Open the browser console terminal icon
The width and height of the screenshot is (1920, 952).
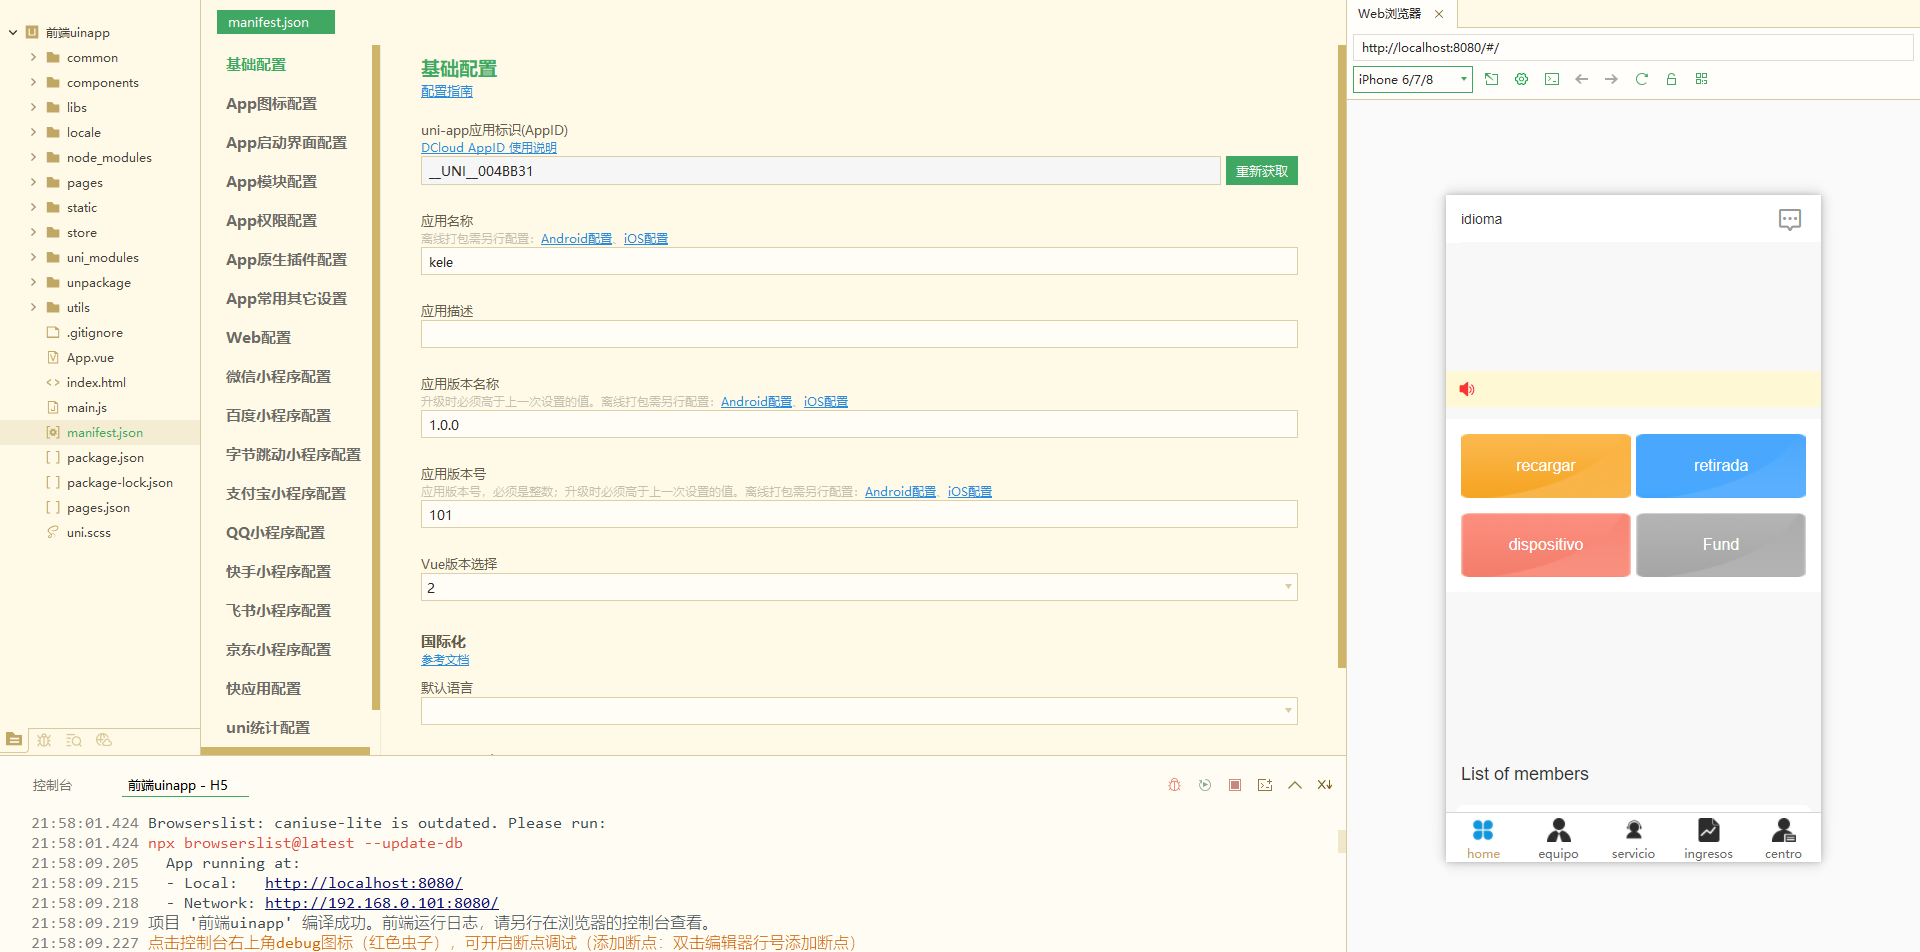[x=1551, y=79]
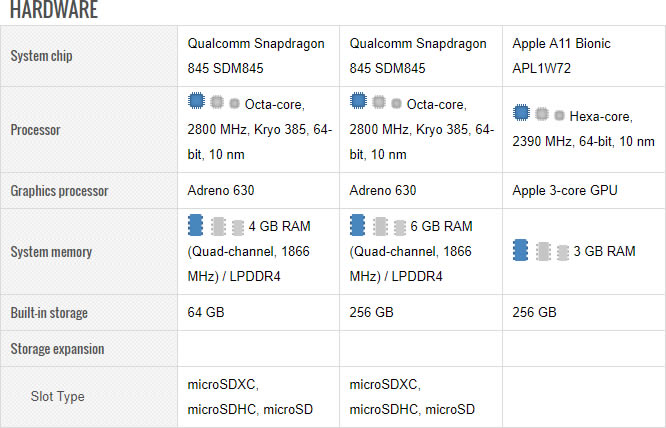Click the blue memory icon next to 6 GB RAM
Viewport: 666px width, 428px height.
click(x=357, y=225)
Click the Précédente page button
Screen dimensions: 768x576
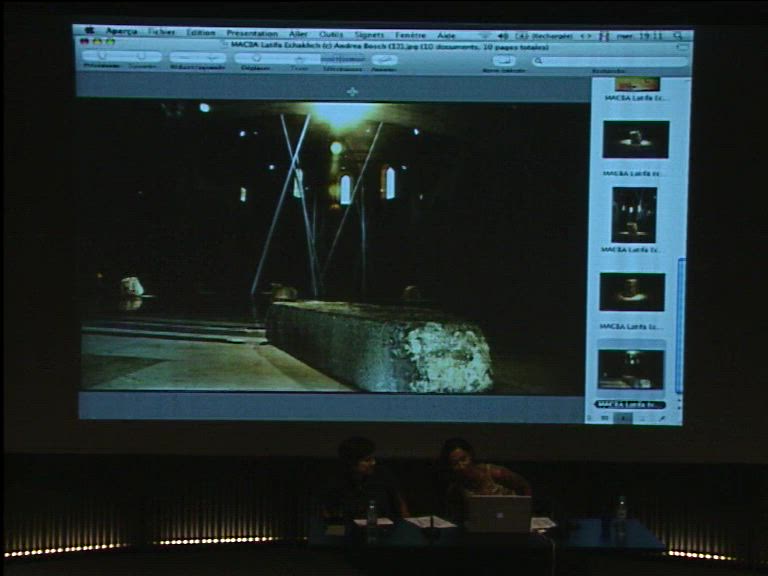tap(101, 57)
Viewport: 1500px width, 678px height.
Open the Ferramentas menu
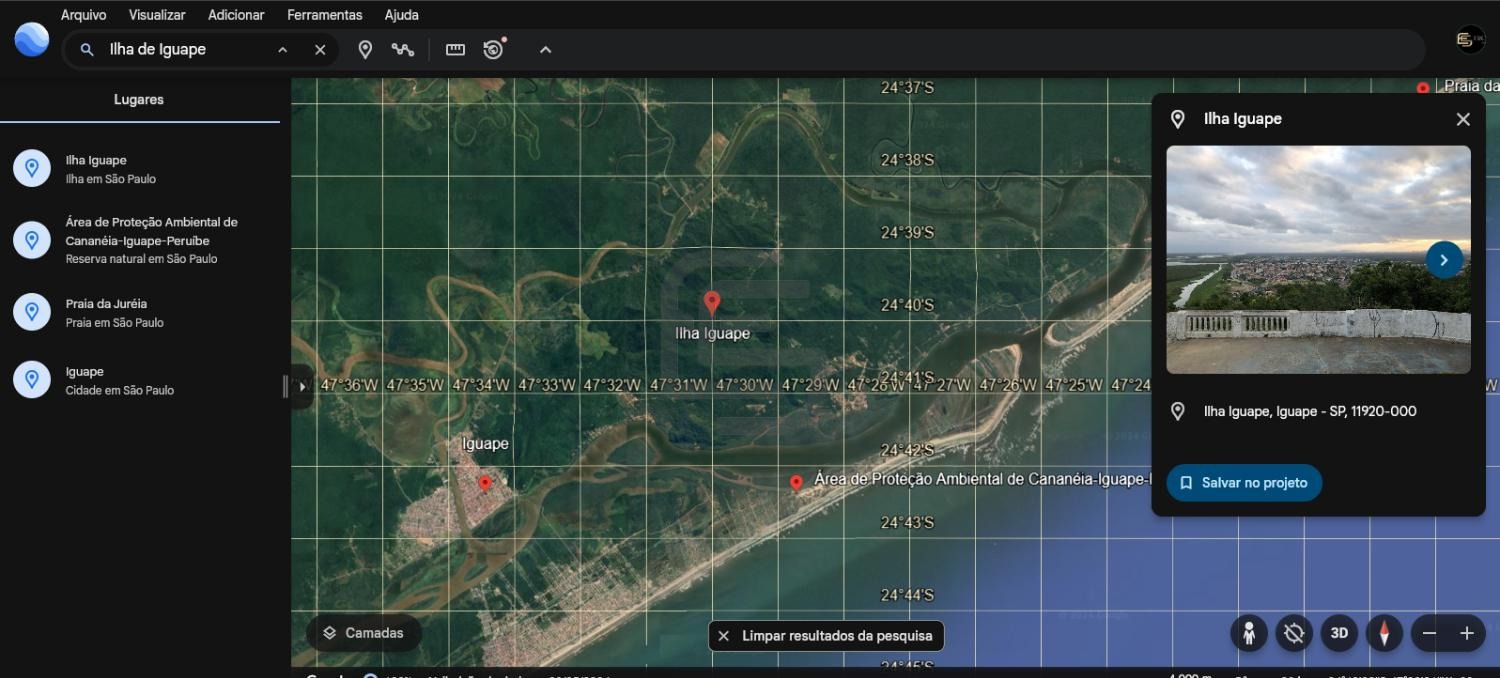[324, 15]
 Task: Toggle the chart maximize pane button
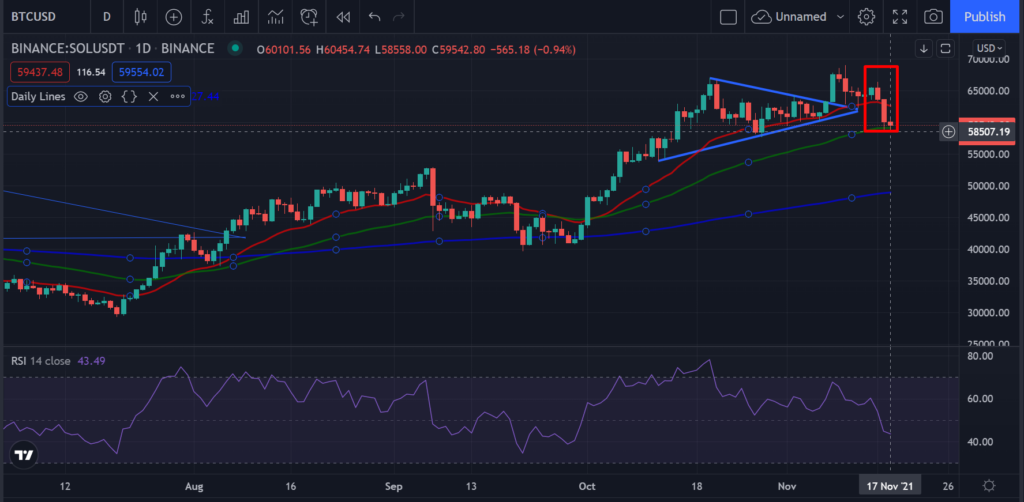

☆ ☆ ☆ ☆

Starting at the line that contains "Click the Précédente page button" and ending at the last of the items, write those lines out again, requests included, shifting every coordinate in the answers up by 129. Leave the pictures out.

Solution to this task
Click the Précédente page button
Screen dimensions: 768x576
tap(230, 186)
Viewport: 1500px width, 678px height.
Open the Ferramentas menu
[453, 144]
 Task: Toggle the chart maximize pane button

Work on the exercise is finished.